Computer users are always on the lookout for upgrades of their desktops and laptops. The technology sector as a whole is one of the few buoyant areas of the economy. Household names abound: Apple, Hewlett-Packard, Dell, and more.
You don’t have to look beyond those facts for an explanation of why the computer hardware industry is one of the nation’s most reliable engines of growth. But drill down into the industry’s smaller and less famous names, and you’ll find other causes for these manufacturers’ ability to produce cash as they expand, rather than consume it. Most prominent is their aplomb in managing the elements of working capital: outstanding bills, inventory, and money owed.
Indeed, CFO’s first Free Cash Profile (FCP) industry snapshot, based on a sample of 79 publicly traded computer hardware makers, suggests that top-flight working capital performance may be the key driver of these companies’ ability to spawn free cash flow as they grow – the essence of what the FCP measures.
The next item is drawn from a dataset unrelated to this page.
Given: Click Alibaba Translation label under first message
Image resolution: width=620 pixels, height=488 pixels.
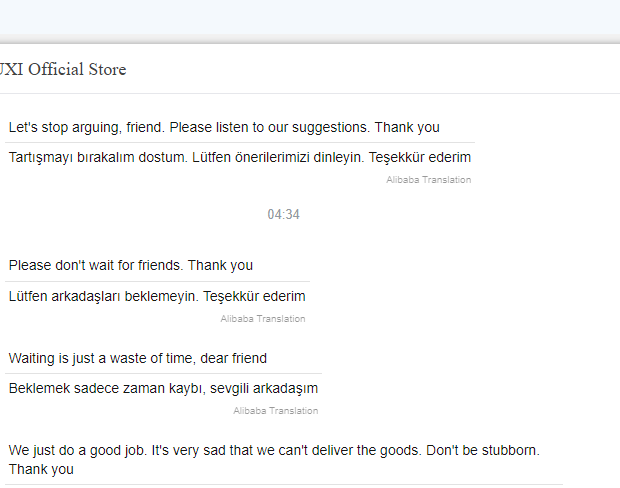Looking at the screenshot, I should pos(429,180).
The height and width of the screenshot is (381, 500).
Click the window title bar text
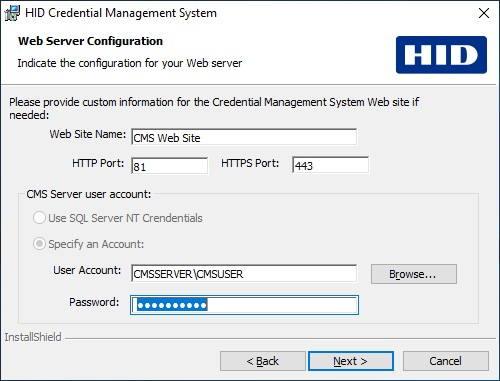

Specifically, the ability to get customers to pay in advance seems to be a huge factor.
Out of all the hardware companies studied, CFO and Charles Mulford, a Georgia Tech accounting professor who developed the FCP metric, focused on the 11 firms that reported between $300 million and $800 million in revenues for the 12-month period ended nearest to June 30, 2011. Also included in the study, for purposes of comparison, were the 5 largest computer hardware firms. (Each month, CFO will look at the FCPs of a different industry or sector group.)
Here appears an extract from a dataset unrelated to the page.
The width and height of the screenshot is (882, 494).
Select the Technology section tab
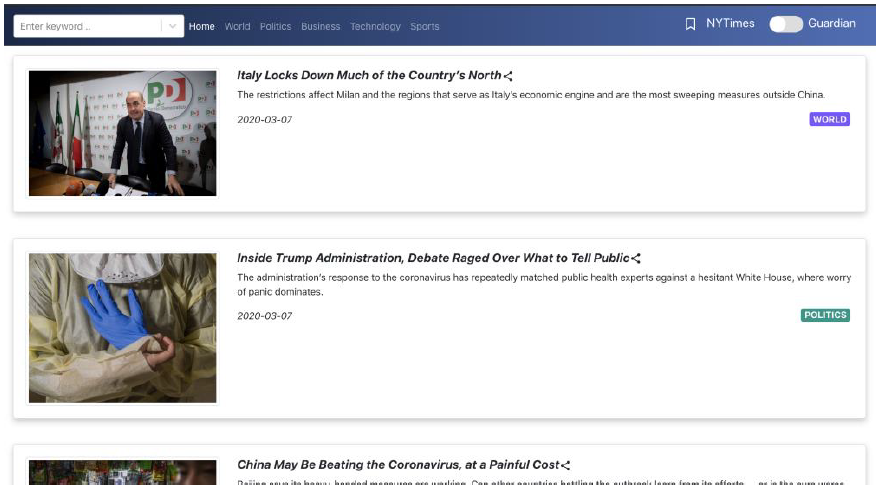[375, 26]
Even though it lacks the economies of scale that made Apple perhaps the nation’s most prominent cash generator, Blue Coat Systems, the top FCP performer among the target group studied, beat out Apple by 52.35% to 50.59%. Propelling Blue Coat’s stellar FCP was an even more impressive operating-working-capital-to-revenue percentage of -34.36%. Similarly, STEC Inc., the company with the lowest FCP (-3.35%), also bore the heaviest working capital load (22.32%) by far.
Overall, the industry shows a median FCP of 4.6% of revenue – meaning that it has the capability to generate that percentage of free cash flow per dollar of sales as it grows. (To learn how FCPs are calculated, see “How the Free Cash Profile Works” below.)
The computer hardware industry’s median FCP puts it within hailing distance of the all-industry median profile of 4.95%. Nevertheless, Mulford had expected better from an industry with such a good reputation for cash generation. What weighed the sector’s median FCP down, however, were the lackluster profiles of many smaller companies.
Because of their size, the smaller firms had lower profit margins and more cash tied up in working capital, he says, noting that those factors lessened the companies’ ability to produce free cash flow.
The companies studied, however, did much better – better, even, than a great many companies across the industry spectrum – by scoring a median FCP of 16.15%. By getting their clients to pay in advance, largely through the use of service contracts, they’re able to offset the costs of carrying inventory and waiting to reap the benefit of sales, according to Mulford.
To be sure, these companies tend to have relatively low levels of inventory and correspondingly low capital expenditures. Even those hardware companies with “normal levels of inventory [are] financing all that with other people’s money,” says Mulford.